All this to say that I honestly couldn't care less of what hedge fund gurus are stating to the media or even if they're buying positions in some beaten down stock. I use my own judgment on markets to go long, to add, to short or to stay put.
I still stick with my Outlook 2016 on the global deflation tsunami, but unlike RBS, Carl Icahn, or George Soros, I don't see a cataclysmic deflationary crisis any time soon and think the Fed and other central banks stand ready to intervene in a massive way to prevent further damage.
Having said this, I continue to steer clear of Chinese (FXI), emerging markets (EEM), energy (XLE), Metals and Mining (XME), Oil & Gas Exploration (XOP) and commodities (GSG) in general because downside risks remain too high.
This however doesn't mean there won't be tradable rallies in these and other sectors that got killed early this year. Experienced traders will make a fortune buying the dips and selling the rips in 2016.
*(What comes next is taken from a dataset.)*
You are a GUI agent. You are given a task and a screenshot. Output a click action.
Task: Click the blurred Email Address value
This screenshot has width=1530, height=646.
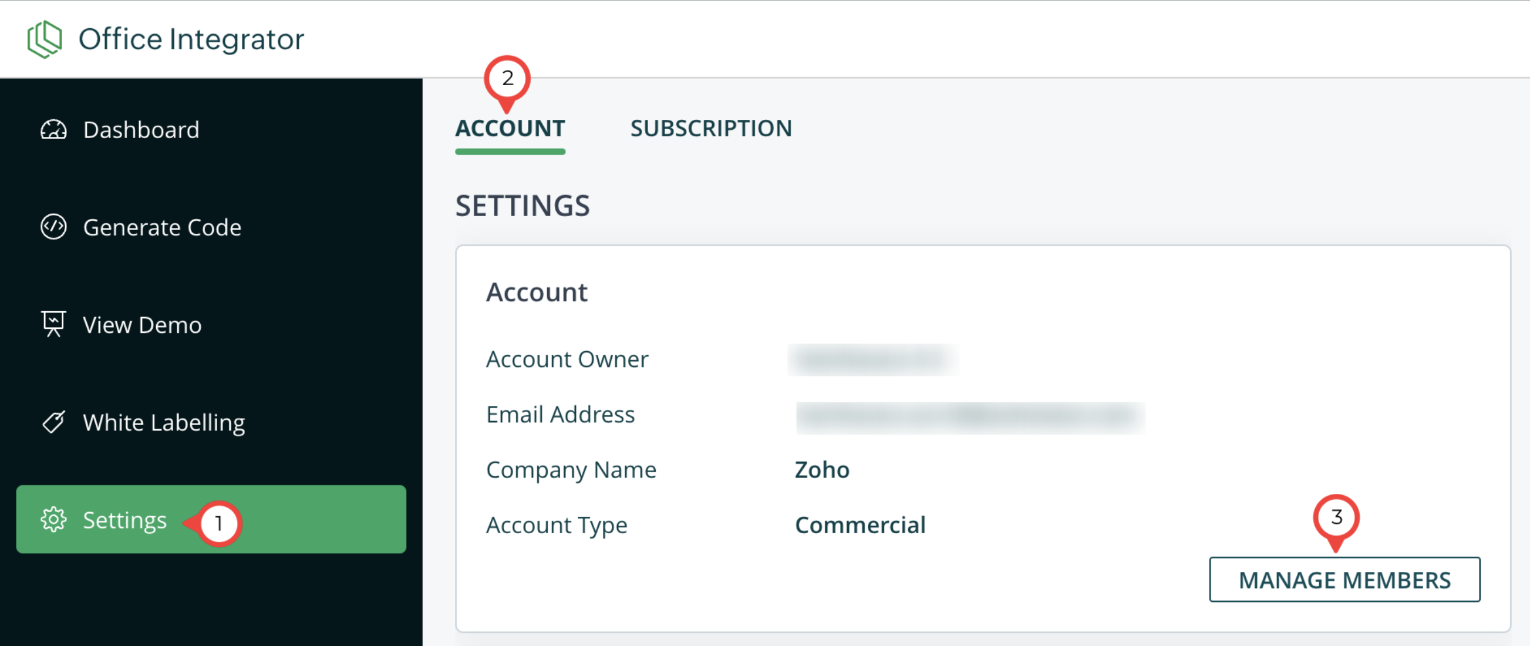(x=970, y=417)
But most people are not experienced traders and these are brutal markets which can test the intestinal fortitude of even the most experienced stock traders. Personally, at this stage, barely two weeks into the year, I think there's a massive overreaction to what's going on in China and the deflation crisis which is looming but not here yet (unless we see a crisis developing in emerging markets).
And I'm putting my money where my mouth is and beginning to scale back into small biotechs (XBI) which have gotten hammered as the algos went RISK OFF early this year (click on image):
But biotechs are insanely volatile, just look at one of the stocks I track closely, La Jolla Pharmaceuticals (LJPC):
Or look at Bill Miller's favorite biotech, Intrexon (XON):
OUCH!!! I can show you about a hundred other biotech shares that look just as bad, if not worse! The sell-off in biotech shares (IBB and XBI) is a bloodbath. Still, I see huge opportunities in this sector going forward but you have to be very selective and very careful trading or investing in biotechs, especially in these RISK ON/ RISK OFF markets.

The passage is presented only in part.